Money is everything for far too many people these days. We shouldn’t have a minimum wage—we should have a living wage. And everything else should adjust accordingly. If that bumps up Amazon Prime or delivery charges or overall costs fractionally, so be it. As for heathcare staff, some people got very shirty when I said I wouldn’t clap—despite NHS staff I know being against it—and yet doesn’t seem keen to actually support these people with pay rises. It’s all about face—looking like you care, while in reality doing fuck all to help, even to the point of being against basic policy changes that could help everyone.
: Re: Back to the Office
: sheridan 23 July, 2021, 01:09:55 PM
Such an interesting topic, with so many issues:

 - Less commuting is (probably) good for the environment (fewer cars on the roads) and (definitely) good for the soul.
 - Would each household running a mini-office be better or worse than a centralized location, as regards environmental impact? I don't know the answer to this.

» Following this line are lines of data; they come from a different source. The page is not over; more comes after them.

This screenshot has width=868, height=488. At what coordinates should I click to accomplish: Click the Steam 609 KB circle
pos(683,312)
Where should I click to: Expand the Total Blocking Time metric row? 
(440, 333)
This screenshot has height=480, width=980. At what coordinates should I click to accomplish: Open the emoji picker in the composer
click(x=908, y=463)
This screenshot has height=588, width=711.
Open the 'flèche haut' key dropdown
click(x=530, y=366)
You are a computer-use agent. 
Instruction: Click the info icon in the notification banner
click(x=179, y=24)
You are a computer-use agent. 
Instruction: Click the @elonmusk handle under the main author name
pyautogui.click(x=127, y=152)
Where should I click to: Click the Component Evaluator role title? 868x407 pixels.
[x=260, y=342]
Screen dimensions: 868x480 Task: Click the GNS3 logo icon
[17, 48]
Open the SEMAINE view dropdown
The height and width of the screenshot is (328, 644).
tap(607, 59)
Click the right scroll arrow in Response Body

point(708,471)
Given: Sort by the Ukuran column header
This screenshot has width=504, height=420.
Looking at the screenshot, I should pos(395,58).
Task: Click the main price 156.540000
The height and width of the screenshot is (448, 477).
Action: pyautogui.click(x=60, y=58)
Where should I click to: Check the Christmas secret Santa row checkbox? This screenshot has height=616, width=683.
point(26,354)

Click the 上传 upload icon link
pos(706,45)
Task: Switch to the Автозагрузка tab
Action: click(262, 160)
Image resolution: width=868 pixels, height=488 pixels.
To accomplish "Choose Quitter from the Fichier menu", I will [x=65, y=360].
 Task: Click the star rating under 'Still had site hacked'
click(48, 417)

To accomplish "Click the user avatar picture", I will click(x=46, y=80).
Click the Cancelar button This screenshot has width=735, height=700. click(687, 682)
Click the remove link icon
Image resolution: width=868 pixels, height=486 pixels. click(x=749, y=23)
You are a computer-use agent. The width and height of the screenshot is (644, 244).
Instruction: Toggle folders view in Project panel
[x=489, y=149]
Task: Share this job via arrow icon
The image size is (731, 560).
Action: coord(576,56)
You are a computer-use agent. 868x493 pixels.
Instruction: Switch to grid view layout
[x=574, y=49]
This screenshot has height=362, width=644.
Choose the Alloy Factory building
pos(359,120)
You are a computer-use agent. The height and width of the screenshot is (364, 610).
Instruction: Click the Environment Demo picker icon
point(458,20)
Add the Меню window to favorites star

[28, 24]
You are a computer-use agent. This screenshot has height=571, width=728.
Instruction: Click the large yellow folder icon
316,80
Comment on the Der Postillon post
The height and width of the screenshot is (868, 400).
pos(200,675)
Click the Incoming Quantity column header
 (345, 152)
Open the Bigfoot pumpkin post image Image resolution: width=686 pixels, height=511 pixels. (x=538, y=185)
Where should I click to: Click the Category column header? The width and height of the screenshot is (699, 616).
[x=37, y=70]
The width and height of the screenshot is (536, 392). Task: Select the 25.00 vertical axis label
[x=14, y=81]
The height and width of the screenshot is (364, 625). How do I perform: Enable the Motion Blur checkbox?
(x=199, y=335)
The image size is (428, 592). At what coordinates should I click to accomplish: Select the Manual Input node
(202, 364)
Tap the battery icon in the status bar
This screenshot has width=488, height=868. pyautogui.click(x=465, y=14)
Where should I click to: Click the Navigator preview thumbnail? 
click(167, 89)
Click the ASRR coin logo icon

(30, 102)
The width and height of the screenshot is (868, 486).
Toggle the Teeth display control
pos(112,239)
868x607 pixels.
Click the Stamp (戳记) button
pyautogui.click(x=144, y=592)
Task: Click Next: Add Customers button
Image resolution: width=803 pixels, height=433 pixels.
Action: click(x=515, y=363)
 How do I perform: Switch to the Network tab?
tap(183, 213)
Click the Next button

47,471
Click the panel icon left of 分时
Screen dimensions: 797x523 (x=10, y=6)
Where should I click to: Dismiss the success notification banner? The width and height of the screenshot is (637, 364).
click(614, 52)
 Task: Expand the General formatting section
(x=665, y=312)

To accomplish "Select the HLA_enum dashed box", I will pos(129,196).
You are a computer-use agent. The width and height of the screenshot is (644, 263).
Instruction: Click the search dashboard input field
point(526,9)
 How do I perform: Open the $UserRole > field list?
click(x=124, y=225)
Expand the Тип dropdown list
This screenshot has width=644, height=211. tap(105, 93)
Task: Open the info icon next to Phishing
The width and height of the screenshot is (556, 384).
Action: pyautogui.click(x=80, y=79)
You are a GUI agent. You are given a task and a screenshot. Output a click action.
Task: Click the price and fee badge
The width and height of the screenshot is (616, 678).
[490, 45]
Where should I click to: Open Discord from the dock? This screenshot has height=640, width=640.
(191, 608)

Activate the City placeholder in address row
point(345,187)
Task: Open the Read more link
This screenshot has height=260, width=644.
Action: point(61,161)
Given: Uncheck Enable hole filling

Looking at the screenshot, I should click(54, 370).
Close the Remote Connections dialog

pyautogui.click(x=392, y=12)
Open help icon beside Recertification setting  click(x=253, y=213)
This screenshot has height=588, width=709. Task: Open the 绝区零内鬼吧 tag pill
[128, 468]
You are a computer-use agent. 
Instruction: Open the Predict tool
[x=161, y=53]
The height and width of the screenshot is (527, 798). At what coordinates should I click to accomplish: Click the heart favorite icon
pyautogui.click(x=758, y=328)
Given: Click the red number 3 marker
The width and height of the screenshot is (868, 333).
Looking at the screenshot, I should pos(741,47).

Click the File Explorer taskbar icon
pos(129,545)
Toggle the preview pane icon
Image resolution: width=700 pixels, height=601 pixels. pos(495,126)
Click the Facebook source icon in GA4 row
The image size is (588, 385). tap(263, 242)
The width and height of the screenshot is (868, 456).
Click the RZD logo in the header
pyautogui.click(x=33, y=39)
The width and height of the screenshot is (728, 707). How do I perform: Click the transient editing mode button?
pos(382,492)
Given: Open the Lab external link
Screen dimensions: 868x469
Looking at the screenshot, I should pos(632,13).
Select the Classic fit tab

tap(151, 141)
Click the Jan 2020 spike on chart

For me personally there's a definite environmental saving to my working at home instead of in the office.  Some of the days in the office I've been the only person in that office, which means the lights and air conditioning are for me alone.  If I'm at home then I have a big window right next to me so I don't need light or air conditioning.  Coffee machines at work are switched on all day long (but I'm not the only person using them).  At home the kettle goes on for Rackle's coffee whether I'm there or not.  (Rackle is working from home - in fact my office is pretty close to her office, though she's never been to her office as she started her current job during lockdown).
: Re: Back to the Office
: Tiplodocus 23 July, 2021, 05:55:52 PM
My employer has been rather good about this and have embraced the concept of WFH.  I am designated as a REMOTE FIRST worker which means I can work from home and am only obliged to head into the office 2 days per month. And even those two days are being ignored by local managers if it turns out we'd be going into the office just to spend all day on the phone or Zoom. The offices are now being designed around 40% occupancy (I think previously it was 75%). Our offices are places for collaboration (I.e. big project start-ups or v.important meetings), education (if it needs to be done face to face) and celebration. Changed days from what we used to refer to as "Branch Mentality". Other staff are OFFICE FIRST when their primary role is face to face dealing with customers but can still work from home if the need arises or FLEXIBLE.

You can't believe how appreciative I am to have a job that survived COVID pretty much unscathed, allows me to work this way, a good enough home set up to make it comfortable for me and Mrs Tips - who is in a pretty much identical situation - and a company that does seem to actually pay attention to the changing world.

I do want the odd day in the office - but mainly to go for a pint with some of my mates.
: Re: Back to the Office
: Tiplodocus 23 July, 2021, 05:58:21 PM
https://youtu.be/IW3lhfVpLL4 (https://youtu.be/IW3lhfVpLL4)

Oh and linking to this sketch is obligatory for all discussions about Working From Home.
: Re: Back to the Office
: Hawkmumbler 23 July, 2021, 10:47:23 PM
What I want to know is this, where does the flexible work option leave industry workers who can't comply with that option? Hospitality workers, retail staff, transport crew. What perk can we expect to receive for the added risk and continued daily grind while other industries offer some form of safety net, both financially and from the virus?

Less people commuting should, in theory, lead to a less unpleasent commute for those who can't work from home. Not a huge win admittedly and it will almost certinaly be unevenly distributed.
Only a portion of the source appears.